Stated problem: What does the Docker command reference below cover? Answer in exactly two sentences.

Source document:
###

Executing Commands in Containers

# Execute command in running container
docker exec container_name ls /app

# Interactive shell
docker exec -it container_name bash
docker exec -it container_name sh  # For alpine images

# Run as specific user
docker exec -u root container_name whoami

# Set working directory
docker exec -w /app container_name pwd

Copying Files

# Copy from container to host
docker cp container_name:/path/in/container /path/on/host

# Copy from host to container
docker cp /path/on/host container_name:/path/in/container

# Copy directory
docker cp myapp:/app/logs ./logs

Network Management

# List networks
docker network ls

# Create network
docker network create mynetwork

# Connect container to network
docker network connect mynetwork container_name

# Disconnect from network
docker network disconnect mynetwork container_name

# Inspect network
docker network inspect mynetwork

# Remove network
docker network rm mynetwork

# Run container in specific network
docker run --network mynetwork nginx

Volume Management

# List volumes
docker volume ls

# Create volume
docker volume create myvolume

# Inspect volume
docker volume inspect myvolume

# Remove volume
docker volume rm myvolume

# Remove unused volumes
docker volume prune

Cleanup Commands

# Remove all stopped containers
docker container prune

# Remove unused images
docker image prune
docker image prune -a  # Remove all unused

# Remove unused volumes
docker volume prune

# Remove unused networks
docker network prune

# Remove everything unused
docker system prune
docker system prune -a --volumes  # Remove everything

# Show disk usage
docker system df

Docker Compose Basics

Docker Compose manages multi-container applications using YAML files.

###

Data segment:
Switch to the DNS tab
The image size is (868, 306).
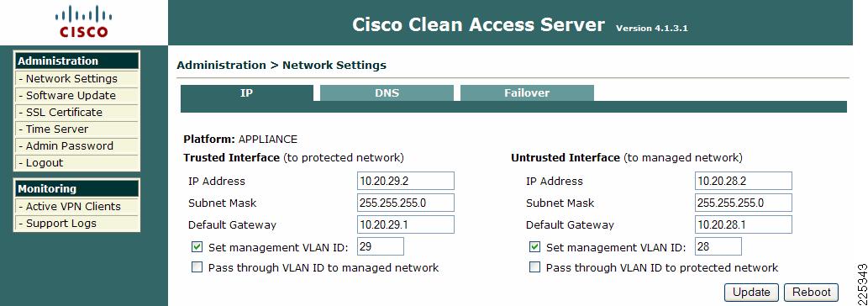pyautogui.click(x=387, y=93)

###

Output of the task: The reference lists Docker commands for running commands inside containers, including interactive shells, specific users, and working directories, and for copying files and directories between containers and the host. It also covers managing and removing networks and volumes, cleaning up unused containers, images, volumes, and networks, and showing disk usage, and it notes that Docker Compose manages multi-container applications using YAML files.